> [Consigne écrite]
Dans l'extrait ci-dessous sur la conscience et le concept, extrayez à l'identique le passage qui s'ouvre sur les mots contenant « Le pouvoir de la synthèse est » et se clôt sur « prenant pour objet. ».

Il en est de même de l’espace. Tout ce que nous percevons comme séparé, l’es par de la distance. Cette distance est fondamentalement celle des moments des différentes instances de la conscience, de soi à soi. C’est par se pouvoir de distinction et de liaison que nous pouvons percevoir à l’extérieur de nous-mêmes toutes ces choses, non pas comme constituant un continuum indistinct, mais des choses placées à côté les unes les autres. Le pouvoir de liaison dans l’espace est l’une des composantes de la beauté, de l’esthétique, dans le rapport proportionné de cette disposition.
Le concept, la catégorie
La naissance du pouvoir du concept a exactement la même origine. De toute manière, par principe, il ne peut y en avoir d’autre. La conscience réflexive est une puissance de néantisation. Elle transforme en concept, idée, mots, relations, ce qui est présenté dans la conscience présentative. Ces idées deviennent elles-mêmes des objets présentés qui vont à nouveau être néantisé par la partie réflexive. La partie présentative elle-même est essentiellement néant, comme un écran sur lequel se présente les représentations. Ecran noir, néant, qui demande toujours à être rempli et qui, lorsqu’elle est vide et néant, provoque l’angoisse de la conscience réflexive.
Le pouvoir de la synthèse est l’appropriation de la présentation de la conscience présentante par la conscience réflexive. Et c’est dans cette appropriation que la réflexion découvre ses propres pouvoirs. C’est elle qui fait de tous les chiens rencontrés et présentés, le concept de chien. Il en est de même pour les arbres, les maisons, les hommes, et de tout ce qui se présente. C’est le pouvoir de la synthèse, que Kant a décrit tout au long de la critique de la raison pure.
Le premier concept, c’est ceux de la conscience qui se découvre dans sa dualité. Dans le vide de la réflexivité, elle découvre le néant comme forme possible de la représentation et du concept, négativement. Dans la saisie par la conscience réflexive, qu’elle retransforme en représentation, elle se découvre comme puissance du concept positif. Etre et néant à la fois. Créant l’objet et se prenant pour objet.
Et la cause ?

> [Données fournies]

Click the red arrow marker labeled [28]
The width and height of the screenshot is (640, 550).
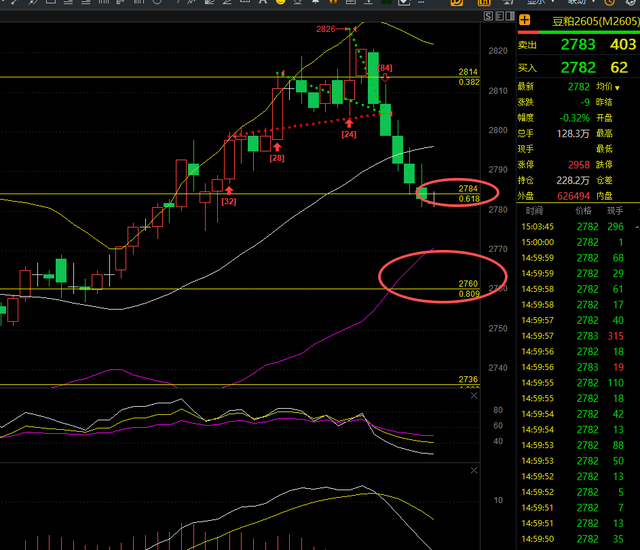click(x=276, y=151)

> [Solution rédigée]
Le pouvoir de la synthèse est l’appropriation de la présentation de la conscience présentante par la conscience réflexive. Et c’est dans cette appropriation que la réflexion découvre ses propres pouvoirs. C’est elle qui fait de tous les chiens rencontrés et présentés, le concept de chien. Il en est de même pour les arbres, les maisons, les hommes, et de tout ce qui se présente. C’est le pouvoir de la synthèse, que Kant a décrit tout au long de la critique de la raison pure.
Le premier concept, c’est ceux de la conscience qui se découvre dans sa dualité. Dans le vide de la réflexivité, elle découvre le néant comme forme possible de la représentation et du concept, négativement. Dans la saisie par la conscience réflexive, qu’elle retransforme en représentation, elle se découvre comme puissance du concept positif. Etre et néant à la fois. Créant l’objet et se prenant pour objet.